- **What is expected**
Pictures excluded, copy every record that follows exactly as it appears.

Pixel coordinate grounding data
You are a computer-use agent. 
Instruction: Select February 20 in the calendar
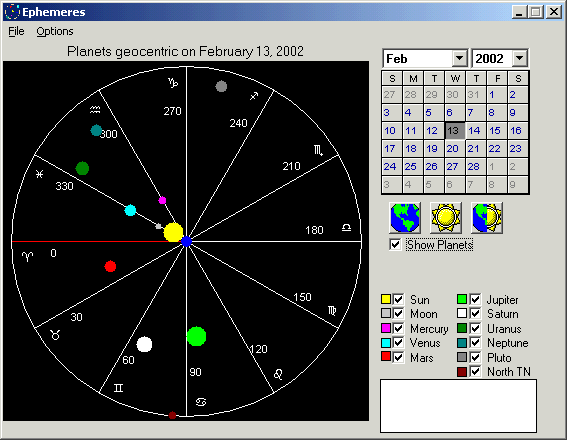(452, 149)

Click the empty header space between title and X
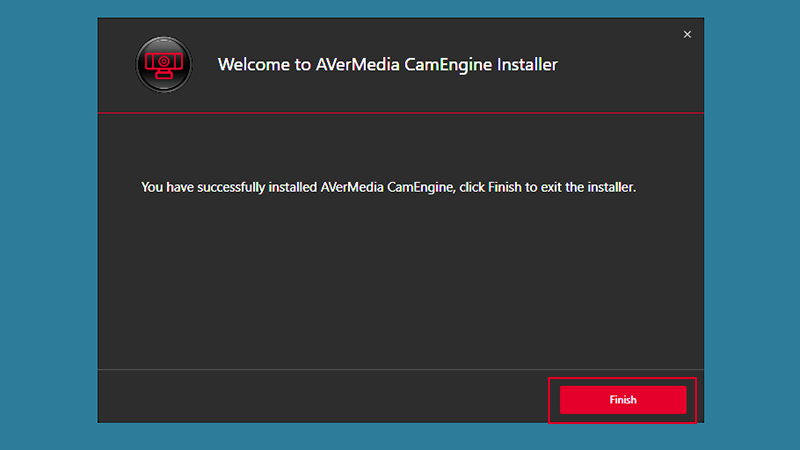click(x=620, y=65)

- **Finished exercise**
You are a computer-use agent. 
Instruction: Select February 20 in the calendar
(452, 149)

Click the empty header space between title and X
click(x=620, y=65)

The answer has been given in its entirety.